À la nouvelle de cette trahison, Hilperik se hâta d’abandonner ses positions sur la rive gauche de la Seine, et de gagner par une retraite précipitée l’intérieur de son royaume. Il marcha sans s’arrêter jusqu’aux environs de Chartres, et campa sur les bords du Loir, près du bourg d’Avallocium, qui maintenant se nomme Alluye[3]. Durant cette longue route, il fut constamment suivi et serré de près par les troupes ennemies. Plusieurs fois Sighebert, croyant qu’il allait faire halte, le fit sommer, selon la coutume germanique, de prendre jour pour le combat ; mais, au lieu de répondre, le roi de Neustrie forçait de vitesse et continuait sa marche. À peine fut-il établi dans ses nouvelles positions, qu’un héraut de l’armée austrasienne lui apporta le message suivant : « Si tu n’es pas un homme de rien, prépare un champ de bataille et accepte le combat[4]. » Jamais un pareil défi porté à un homme de

  1. Voy. mes Lettres sur l’histoire de France, 3e édition, page 93.
  2. Quod ille timens, fœdus cum eodem iniit, eumque transire permisit. Greg. Turon., lib. IV, pag. 229. — Trecas junxerunt, et in ecclesia sancti Lupi sacramenta ut pacem servarent, dederunt. Fredegarii hist. Francor. epitomata, pag. 407. Cet auteur brouille ici les faits de la manière la plus étrange, mais j’ai cru pouvoir profiter des indications géographiques qu’il donne, et qui ne se trouvent point ailleurs.
  3. Denique sentiens Chilpericus quòd Guntchramnus, relicto eo, ad Sigibertum transisset, castra movit et usque Avallocium Carnotensem vicum abiit. Greg. Turon., lib. IV, pag. 229.

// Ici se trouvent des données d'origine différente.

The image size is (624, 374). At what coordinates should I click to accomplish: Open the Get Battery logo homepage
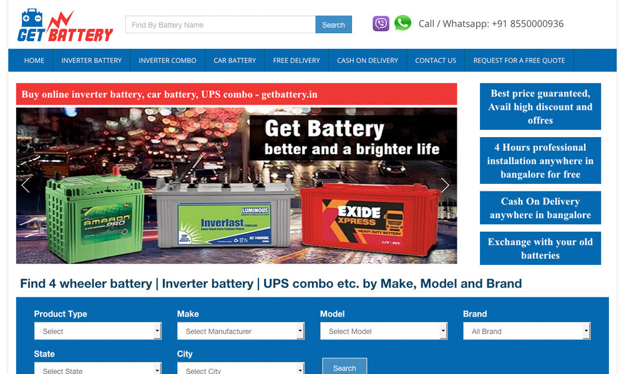[66, 26]
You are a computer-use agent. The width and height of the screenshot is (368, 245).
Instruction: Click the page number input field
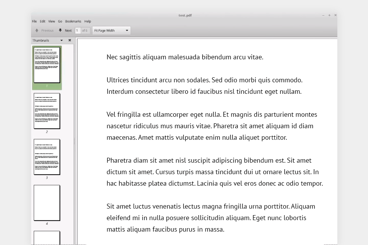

  4. Quem Sigibertus insecutus, campum sibi preparari petiit. Greg. Turon., lib. IV, pag. 229. — Homme de rien, Nihtig, Nithing, Niding, selon les dialectes germaniques. Cette formule s’employait dans les défis et les proclamations de guerre. — V. l’Histoire de la conquête de l’Angleterre par les Normands, 3e édition, tom. i, pag. 124.